The situation is something like that of walking through a hall of trick mirrors and being pulled out of shape. The mirror of time does that to all things living, and the distortions stay. Nevertheless, there is a pattern of sorts, so that if you have come by the mirror that makes men, and somewhere behind you there is a mirror that makes black cats, you can still see the pattern. You and the cat are related; the shreds of the original shape are in your bones and the shreds of primordial thought patterns move in the eyes of both of you and are understood by both. But somewhere there must be an original pattern; somewhere cat and man and weasel must leap into a single shape. That shape lies inconceivably remote from us now, far back along the time stream. It is historical. In that sense, and in that sense only, the archetype did indeed exist.
Darwin saw clearly that the succession of life on this planet was not a formal pattern imposed from without, or moving exclusively in one direction. Whatever else life might be, it was adjustable and not fixed. It worked its way through difficult environments. It modified and then, if necessary, it modified again, along roads which would never be retraced. Every creature alive is the product of a unique history. The statistical probability of its precise reduplication on another planet is so small as to be meaningless. Life, even cellular life, may exist out yonder in the dark. But high or low in nature, it will not wear the shape of man. That shape is the evolutionary product of a strange, long wandering through the attics of the forest roof, and so great are the chances of failure, that nothing precisely and identically human is likely ever to come that way again.
The picture of the little man of long ago rises before me as I write. As I have said, he was simply a foetal monster, long since scientifically diagnosed and dismissed. The small skull that lent the illusion of maturity to the mummified infant contained a brain which had failed to develop. The describers of two-foot men forget that a normal human brain cannot function with a capacity, at the very minimum, of less than about nine hundred cubic centimeters. A man with a hundred-cubic-centimeter brain will not be a builder of flying saucers; he will be less intelligent than an ape. In any case, he does not exist.

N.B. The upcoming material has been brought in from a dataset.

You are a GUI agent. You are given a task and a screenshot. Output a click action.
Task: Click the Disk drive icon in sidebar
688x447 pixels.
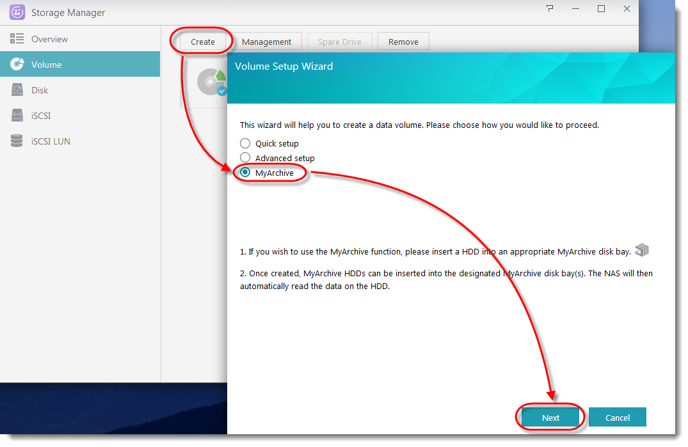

In a universe whose size is beyond human imagining, where our world floats like a dust mote in the void of night, men have grown inconceivably lonely. We scan the time scale and the mechanisms of life itself for portents and signs of the invisible. As the only thinking mammals on the planet--perhaps the only thinking animals in the entire sidereal universe--the burden of consciousness has grown heavy upon us. We watch the stars, but the signs are uncertain. We uncover the bones of the past and seek for our origins. There is a path there, but it appears to wander. The vagaries of the road may have a meaning, however; it is thus we torture ourselves.
Lights come and go in the night sky. Men, troubled at last by the things they build, may toss in their sleep and dream bad dreams, or lie awake while the meteors whisper greenly overhead. But nowhere in all space or on a thousand worlds will there be men to share our loneliness. There may be wisdom; there may be power; somewhere across space great instruments, handled by strange, manipulative organs, may stare vainly at our floating cloud wrack, their owners yearning as we yearn. Nevertheless, in the nature of life and in the principles of evolution we have had our answer. Of men elsewhere, and beyond, there will be none forever.